マレーシアの独立と中堂五郎

 マレーシアの正式国名はマレーシア連邦である。そして今でも名目的ではあるがサルタンが存在している。マレーシアが独立したのは1963年(昭和38年)である。独立の中心人物はクダ王国のサルタンの息子のアブドル・ラーマンであった。
 太平洋戦争当時、日本はマレーに進出する前からマレーの独立を助けるために日本軍特務機関がマレーに潜入しクダ王国のアブドル・ラーマンと連絡を取っていたが、その時の特務機関の窓口が中堂五郎だった。
 日本軍がマレー半島に進軍すると英国軍はクダ王国の王子であるアブドル・ラーマンを連れて北部ん撤退していった。英国軍に囚われていたアブドル・ラーマンはある日大変驚いた。なぜなら、中堂五郎が英国軍の中にいる自分に会いに来たからだ。英国軍につかまれば間違いなく殺されるわけだが、それでも平然と面会に来た中堂の勇気に大変感銘したと言っている。
そして、独立に際しては英国から様々な圧迫を受けた際にも、中堂の勇気を思い出し独立の意思を貫いたと言っている。

 このアブドル・ラーマンの中堂への思いはその後も変わらなかったようだ。マレーシアではどうゆう訳か、首相がサッカー協会の会長を兼ねていた。そして、毎年ムルデカ大会という国際サッカー大会を開催し多くのアジアの強豪国招待がされていた。日本も参加していたが当時は弱く常に負け続けていたが、マレーシアが独立した1963年の第7回大会では3勝1敗1分けで準優勝となり、弾みをつけて東京オリンピックでは8強入りを果たすこととなった。

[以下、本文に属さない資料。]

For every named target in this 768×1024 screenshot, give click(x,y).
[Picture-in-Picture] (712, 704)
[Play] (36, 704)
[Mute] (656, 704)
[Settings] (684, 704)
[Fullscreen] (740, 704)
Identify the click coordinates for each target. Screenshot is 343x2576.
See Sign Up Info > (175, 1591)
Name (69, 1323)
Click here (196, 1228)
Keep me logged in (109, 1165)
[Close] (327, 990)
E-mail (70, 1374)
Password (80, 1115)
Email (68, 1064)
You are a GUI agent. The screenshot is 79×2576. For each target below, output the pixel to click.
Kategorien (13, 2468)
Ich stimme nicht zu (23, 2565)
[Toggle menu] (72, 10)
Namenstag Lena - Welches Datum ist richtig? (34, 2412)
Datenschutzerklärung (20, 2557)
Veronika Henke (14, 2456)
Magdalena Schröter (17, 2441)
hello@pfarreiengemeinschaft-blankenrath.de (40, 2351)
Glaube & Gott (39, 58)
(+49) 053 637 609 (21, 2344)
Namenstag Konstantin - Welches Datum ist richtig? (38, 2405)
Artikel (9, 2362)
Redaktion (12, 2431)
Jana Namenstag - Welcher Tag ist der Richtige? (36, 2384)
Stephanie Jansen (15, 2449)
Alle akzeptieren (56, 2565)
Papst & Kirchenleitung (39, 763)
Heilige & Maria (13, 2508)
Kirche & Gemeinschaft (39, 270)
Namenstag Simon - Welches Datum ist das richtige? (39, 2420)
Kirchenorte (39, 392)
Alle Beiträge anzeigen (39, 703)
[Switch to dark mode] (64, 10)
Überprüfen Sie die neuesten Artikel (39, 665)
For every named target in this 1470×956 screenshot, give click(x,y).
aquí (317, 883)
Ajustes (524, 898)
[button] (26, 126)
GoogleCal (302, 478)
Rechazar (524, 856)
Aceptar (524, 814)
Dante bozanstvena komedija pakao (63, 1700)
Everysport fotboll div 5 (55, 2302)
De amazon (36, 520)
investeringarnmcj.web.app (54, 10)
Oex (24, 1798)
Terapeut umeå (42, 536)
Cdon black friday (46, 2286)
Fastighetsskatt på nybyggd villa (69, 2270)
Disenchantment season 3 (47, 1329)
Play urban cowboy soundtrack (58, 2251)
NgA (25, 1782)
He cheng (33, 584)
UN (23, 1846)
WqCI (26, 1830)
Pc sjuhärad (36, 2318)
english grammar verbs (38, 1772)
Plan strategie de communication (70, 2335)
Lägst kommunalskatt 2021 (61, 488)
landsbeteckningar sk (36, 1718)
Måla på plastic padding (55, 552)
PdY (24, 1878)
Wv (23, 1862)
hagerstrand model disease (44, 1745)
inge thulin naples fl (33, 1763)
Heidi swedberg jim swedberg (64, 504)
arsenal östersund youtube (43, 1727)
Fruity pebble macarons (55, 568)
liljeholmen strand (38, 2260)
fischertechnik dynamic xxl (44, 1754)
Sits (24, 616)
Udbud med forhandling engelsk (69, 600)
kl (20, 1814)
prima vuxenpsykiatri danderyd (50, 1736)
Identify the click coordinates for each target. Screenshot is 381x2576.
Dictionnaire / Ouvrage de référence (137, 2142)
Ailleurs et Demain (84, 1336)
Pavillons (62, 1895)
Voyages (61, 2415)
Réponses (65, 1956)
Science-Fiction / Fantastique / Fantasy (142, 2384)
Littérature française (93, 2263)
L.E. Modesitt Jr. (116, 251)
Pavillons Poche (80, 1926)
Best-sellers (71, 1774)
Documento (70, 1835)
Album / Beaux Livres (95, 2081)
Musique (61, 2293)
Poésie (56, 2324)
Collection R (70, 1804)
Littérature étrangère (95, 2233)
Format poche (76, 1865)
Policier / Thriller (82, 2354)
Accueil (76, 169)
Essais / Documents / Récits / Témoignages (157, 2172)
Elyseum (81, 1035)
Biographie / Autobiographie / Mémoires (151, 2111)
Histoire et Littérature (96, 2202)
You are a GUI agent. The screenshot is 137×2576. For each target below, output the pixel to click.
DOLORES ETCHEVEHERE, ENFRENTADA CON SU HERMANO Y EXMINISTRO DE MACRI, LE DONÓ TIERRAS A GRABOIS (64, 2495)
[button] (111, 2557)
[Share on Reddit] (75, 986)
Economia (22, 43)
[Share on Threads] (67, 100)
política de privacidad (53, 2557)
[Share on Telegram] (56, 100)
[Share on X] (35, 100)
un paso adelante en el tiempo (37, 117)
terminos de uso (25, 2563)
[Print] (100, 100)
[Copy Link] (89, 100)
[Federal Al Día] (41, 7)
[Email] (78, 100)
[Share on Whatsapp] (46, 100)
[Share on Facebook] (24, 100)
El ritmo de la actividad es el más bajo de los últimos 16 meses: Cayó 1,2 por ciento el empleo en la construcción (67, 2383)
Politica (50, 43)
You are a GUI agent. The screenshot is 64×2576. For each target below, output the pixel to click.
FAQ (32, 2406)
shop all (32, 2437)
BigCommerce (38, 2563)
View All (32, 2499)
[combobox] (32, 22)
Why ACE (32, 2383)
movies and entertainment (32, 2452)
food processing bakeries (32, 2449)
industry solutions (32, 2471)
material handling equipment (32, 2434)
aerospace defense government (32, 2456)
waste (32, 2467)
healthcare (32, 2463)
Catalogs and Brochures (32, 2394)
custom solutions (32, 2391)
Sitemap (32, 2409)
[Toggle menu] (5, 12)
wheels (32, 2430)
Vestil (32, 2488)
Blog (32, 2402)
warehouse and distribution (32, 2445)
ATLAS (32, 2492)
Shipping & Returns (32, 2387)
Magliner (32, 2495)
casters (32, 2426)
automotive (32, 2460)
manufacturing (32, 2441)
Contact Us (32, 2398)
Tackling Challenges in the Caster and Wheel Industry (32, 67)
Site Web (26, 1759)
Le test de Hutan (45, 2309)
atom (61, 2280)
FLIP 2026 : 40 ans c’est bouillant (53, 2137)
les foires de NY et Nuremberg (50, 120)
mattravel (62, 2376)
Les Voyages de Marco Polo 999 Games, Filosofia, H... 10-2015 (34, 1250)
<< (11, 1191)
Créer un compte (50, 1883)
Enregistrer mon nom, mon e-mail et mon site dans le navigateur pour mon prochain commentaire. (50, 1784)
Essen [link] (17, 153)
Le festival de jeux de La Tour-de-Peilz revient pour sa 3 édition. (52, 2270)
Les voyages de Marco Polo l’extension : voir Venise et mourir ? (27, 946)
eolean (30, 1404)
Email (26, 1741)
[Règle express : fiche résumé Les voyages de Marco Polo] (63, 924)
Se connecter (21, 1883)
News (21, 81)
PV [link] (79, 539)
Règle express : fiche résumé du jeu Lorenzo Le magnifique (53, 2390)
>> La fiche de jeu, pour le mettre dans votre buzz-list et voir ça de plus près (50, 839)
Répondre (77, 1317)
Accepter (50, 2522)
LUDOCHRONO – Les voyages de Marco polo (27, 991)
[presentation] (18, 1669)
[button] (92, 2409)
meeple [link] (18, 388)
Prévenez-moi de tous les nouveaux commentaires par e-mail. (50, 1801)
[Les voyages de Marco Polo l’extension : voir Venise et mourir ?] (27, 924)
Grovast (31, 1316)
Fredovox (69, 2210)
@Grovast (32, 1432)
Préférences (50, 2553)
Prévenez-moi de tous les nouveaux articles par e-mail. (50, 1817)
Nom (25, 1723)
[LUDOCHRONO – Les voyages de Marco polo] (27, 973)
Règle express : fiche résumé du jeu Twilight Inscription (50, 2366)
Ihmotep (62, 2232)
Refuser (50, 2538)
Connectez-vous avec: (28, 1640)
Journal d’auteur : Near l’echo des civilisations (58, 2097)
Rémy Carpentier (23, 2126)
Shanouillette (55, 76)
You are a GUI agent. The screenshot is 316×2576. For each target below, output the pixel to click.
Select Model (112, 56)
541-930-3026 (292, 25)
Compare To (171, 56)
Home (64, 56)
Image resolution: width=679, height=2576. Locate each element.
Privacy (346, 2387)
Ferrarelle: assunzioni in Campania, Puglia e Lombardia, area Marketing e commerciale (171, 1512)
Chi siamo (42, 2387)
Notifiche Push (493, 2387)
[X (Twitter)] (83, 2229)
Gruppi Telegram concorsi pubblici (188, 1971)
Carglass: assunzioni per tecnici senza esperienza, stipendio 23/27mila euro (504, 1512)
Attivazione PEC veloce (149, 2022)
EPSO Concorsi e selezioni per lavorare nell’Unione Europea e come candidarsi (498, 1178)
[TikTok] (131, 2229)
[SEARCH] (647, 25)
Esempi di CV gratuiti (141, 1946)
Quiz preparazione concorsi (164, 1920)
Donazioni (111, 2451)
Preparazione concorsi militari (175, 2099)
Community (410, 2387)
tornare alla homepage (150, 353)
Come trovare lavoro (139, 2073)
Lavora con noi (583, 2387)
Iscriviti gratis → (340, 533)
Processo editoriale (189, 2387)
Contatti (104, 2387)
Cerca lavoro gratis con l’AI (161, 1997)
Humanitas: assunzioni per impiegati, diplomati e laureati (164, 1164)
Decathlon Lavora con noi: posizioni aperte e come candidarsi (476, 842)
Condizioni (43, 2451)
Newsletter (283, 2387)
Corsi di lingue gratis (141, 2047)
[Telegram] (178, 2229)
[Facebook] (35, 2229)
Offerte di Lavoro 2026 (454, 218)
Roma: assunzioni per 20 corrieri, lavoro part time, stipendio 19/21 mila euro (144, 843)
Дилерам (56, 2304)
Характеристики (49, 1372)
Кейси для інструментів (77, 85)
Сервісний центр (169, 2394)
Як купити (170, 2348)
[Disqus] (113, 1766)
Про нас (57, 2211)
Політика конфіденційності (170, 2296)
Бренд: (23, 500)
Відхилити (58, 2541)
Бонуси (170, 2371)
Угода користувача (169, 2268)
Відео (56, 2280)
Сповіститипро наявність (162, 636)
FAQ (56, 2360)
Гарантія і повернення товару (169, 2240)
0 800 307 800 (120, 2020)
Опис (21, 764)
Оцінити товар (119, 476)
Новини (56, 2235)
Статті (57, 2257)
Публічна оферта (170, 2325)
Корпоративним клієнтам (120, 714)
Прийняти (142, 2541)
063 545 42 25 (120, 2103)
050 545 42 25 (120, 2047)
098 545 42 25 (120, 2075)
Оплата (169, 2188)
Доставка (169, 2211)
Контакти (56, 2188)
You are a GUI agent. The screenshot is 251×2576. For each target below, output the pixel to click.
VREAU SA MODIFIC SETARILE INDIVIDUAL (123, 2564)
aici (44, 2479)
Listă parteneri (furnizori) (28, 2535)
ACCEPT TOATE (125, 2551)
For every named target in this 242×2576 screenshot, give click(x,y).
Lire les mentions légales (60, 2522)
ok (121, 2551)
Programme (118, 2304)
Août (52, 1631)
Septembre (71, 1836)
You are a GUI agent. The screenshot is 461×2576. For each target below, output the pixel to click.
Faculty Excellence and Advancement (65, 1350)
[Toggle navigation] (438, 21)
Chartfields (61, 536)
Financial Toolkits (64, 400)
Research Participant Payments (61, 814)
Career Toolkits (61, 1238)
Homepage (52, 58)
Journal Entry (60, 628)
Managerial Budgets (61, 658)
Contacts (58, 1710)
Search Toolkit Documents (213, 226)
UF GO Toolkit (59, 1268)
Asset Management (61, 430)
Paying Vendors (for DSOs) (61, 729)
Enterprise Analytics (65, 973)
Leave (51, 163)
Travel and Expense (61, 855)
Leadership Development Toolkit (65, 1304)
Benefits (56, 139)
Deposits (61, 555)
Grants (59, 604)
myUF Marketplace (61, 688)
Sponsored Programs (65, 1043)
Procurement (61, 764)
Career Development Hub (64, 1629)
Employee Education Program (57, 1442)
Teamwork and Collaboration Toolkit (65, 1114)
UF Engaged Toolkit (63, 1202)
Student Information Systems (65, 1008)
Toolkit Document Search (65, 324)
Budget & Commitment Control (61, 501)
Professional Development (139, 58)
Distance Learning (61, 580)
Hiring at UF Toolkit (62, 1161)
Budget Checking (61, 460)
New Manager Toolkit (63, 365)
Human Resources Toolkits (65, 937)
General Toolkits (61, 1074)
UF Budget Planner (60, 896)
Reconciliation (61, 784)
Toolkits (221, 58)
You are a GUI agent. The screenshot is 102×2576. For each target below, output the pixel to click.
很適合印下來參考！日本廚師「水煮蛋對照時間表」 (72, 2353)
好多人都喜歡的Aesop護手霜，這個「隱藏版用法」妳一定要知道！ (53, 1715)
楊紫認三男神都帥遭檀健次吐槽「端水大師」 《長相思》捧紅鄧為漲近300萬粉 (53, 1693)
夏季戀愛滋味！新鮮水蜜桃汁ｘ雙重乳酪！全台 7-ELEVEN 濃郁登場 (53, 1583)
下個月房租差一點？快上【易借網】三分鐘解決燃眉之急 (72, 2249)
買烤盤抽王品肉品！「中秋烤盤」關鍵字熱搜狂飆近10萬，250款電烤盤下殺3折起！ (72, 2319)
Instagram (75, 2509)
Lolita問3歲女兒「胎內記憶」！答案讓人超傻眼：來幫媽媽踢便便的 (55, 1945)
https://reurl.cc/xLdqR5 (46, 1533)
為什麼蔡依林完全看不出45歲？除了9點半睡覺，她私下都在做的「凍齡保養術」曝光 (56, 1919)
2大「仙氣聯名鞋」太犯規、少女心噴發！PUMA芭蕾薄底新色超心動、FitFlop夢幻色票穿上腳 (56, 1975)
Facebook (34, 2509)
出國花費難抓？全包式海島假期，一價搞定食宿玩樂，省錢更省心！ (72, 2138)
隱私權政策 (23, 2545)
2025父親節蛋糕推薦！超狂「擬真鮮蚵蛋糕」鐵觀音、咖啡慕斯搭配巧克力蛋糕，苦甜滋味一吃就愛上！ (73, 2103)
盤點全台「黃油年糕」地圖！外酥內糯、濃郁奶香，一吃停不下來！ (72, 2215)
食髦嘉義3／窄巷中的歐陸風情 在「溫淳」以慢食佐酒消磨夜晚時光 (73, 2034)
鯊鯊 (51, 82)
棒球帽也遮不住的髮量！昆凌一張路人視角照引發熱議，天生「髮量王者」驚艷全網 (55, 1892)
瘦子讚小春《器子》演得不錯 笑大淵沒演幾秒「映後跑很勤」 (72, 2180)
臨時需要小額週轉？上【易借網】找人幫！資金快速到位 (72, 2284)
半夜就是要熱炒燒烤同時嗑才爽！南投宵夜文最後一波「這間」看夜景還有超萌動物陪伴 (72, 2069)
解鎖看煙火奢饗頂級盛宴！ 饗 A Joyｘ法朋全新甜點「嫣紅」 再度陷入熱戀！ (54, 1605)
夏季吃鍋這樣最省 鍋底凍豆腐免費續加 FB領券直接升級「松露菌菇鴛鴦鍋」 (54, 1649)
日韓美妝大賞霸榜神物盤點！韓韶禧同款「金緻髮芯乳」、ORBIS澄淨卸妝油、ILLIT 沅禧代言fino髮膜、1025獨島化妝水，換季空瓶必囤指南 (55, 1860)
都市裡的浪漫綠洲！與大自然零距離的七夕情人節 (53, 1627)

 しかし、この7回大会では実行委員会内では日本は負けてばかりいるので招待するのはもうやめようという声が圧倒的に多かったようだ。それが招待されたのはアブドル・ラーマン首相が「日本は一度決心したら必ずやり遂げる民族だ。私の顔に免じてもう一度だけ招待してほしい」と言って説得したとのことである。